Large language models (LLMs) are approaching their limits in terms of traditional scaling, with billions of parameters added for relatively small accuracy gains and advanced quantization techniques squeezing out the last possible bits before accuracy plummets. These dense architectures remain large, costly, and resource-intensive, making it challenging and expensive to scale AI. Neural Magic is doubling down on this challenge with sparse LLMs—reducing the model size by removing unneeded connections while retaining accuracy. Sparse models, though underexplored in the LLM space due to the high compute demands of pretraining, offer an increasingly promising dimension in model compression and efficiency.
Sparse-Llama-3.1-8B-2of4 is our next step in this commitment—a 50% pruned version of Meta's open-source Llama 3.1 8B. Built with a GPU-friendly 2:4 sparsity structure, it removes two of every four parameters while preserving accuracy. Designed as a versatile foundation model for fine-tuning and instruction alignment, Sparse Llama is optimized for both speed and efficiency. Its quantization-friendly architecture enables faster, cheaper inference with roughly half the connections of its dense counterpart.

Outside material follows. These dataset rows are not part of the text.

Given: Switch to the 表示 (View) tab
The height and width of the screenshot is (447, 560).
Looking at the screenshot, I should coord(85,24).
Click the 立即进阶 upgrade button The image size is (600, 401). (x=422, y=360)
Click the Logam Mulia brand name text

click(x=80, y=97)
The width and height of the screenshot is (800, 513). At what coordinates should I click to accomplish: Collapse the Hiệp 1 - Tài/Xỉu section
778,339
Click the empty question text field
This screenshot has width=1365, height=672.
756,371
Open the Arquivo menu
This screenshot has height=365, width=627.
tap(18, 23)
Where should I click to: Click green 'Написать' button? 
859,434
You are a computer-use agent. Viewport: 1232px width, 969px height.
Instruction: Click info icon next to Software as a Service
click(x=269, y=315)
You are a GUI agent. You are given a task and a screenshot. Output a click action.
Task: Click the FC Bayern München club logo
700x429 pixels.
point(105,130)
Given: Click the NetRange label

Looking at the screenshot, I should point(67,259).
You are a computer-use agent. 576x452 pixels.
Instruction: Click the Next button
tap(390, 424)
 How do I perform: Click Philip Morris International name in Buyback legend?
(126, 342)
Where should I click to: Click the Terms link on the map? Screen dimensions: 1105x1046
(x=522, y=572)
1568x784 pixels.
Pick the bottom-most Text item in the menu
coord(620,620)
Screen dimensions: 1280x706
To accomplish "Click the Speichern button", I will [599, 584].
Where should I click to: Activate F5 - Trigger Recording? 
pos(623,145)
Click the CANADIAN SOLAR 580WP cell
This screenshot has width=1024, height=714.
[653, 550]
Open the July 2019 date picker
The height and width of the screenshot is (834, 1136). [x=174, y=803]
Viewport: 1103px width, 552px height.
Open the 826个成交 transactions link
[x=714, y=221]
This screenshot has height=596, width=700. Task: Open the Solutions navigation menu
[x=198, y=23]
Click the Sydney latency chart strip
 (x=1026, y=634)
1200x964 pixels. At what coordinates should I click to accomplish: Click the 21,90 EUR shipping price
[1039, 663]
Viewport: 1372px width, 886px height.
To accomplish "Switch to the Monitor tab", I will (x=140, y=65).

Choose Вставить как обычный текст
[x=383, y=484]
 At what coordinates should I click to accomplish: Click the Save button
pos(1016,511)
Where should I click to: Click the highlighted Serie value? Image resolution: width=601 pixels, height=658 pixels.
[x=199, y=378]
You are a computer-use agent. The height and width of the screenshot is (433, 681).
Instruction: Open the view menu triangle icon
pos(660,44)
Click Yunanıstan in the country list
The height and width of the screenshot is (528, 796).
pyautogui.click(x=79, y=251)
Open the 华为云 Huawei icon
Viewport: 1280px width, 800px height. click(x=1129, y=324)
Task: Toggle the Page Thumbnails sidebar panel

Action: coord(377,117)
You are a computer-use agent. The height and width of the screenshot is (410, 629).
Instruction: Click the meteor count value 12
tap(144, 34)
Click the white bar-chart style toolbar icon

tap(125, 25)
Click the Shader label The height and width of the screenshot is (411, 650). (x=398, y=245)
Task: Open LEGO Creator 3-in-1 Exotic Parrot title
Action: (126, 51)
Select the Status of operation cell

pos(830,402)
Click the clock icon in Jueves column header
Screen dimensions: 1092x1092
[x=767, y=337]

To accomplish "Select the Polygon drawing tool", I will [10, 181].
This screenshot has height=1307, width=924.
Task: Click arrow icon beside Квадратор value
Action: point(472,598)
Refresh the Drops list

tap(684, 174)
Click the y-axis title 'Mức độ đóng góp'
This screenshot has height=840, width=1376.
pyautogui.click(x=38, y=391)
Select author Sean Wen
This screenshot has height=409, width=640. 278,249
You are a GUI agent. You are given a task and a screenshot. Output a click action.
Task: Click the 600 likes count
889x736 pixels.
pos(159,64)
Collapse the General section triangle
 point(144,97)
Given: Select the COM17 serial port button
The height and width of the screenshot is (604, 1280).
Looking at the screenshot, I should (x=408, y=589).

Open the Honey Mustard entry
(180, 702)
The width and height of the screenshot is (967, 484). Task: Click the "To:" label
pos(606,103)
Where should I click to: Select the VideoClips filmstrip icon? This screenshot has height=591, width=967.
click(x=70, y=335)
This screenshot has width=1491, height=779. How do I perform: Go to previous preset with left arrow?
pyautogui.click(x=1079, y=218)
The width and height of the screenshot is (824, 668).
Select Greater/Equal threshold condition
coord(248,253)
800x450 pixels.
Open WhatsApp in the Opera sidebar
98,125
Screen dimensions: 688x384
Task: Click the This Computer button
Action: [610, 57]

Sparse Llama 3.1 originates from years of prior research, building on previous breakthroughs with SparseGPT, SquareHead Knowledge Distillation, and Sparse Llama 2. These contributions laid the groundwork for our state-of-the-art sparse training approach, tailored to the latest generation of LLMs. Leveraging SparseGPT developed in collaboration with ISTA, we efficiently removed redundant connections, while SquareHead’s layerwise knowledge distillation and Sparse Llama 2’s foundational training recipes provided the basis for sparsity optimization. Working with the latest LLMs requires more than applying existing techniques. These models, pushed to the edge of training scaling laws, are highly sensitive to sparsity. We iteratively refined our methods to overcome this, starting with meticulously curating publicly available datasets. By sourcing and filtering only the highest-quality and most representative data for LLM use cases, we reduced the pretraining set to just 13 billion tokens—drastically cutting the environmental impact of further training while preserving performance. This curated dataset and advancements in our pruning and sparse training recipes allowed training to converge in just 26 hours on 32 H100 GPUs, demonstrating the efficiency and scalability of our approach while delivering a model optimized for real-world deployments.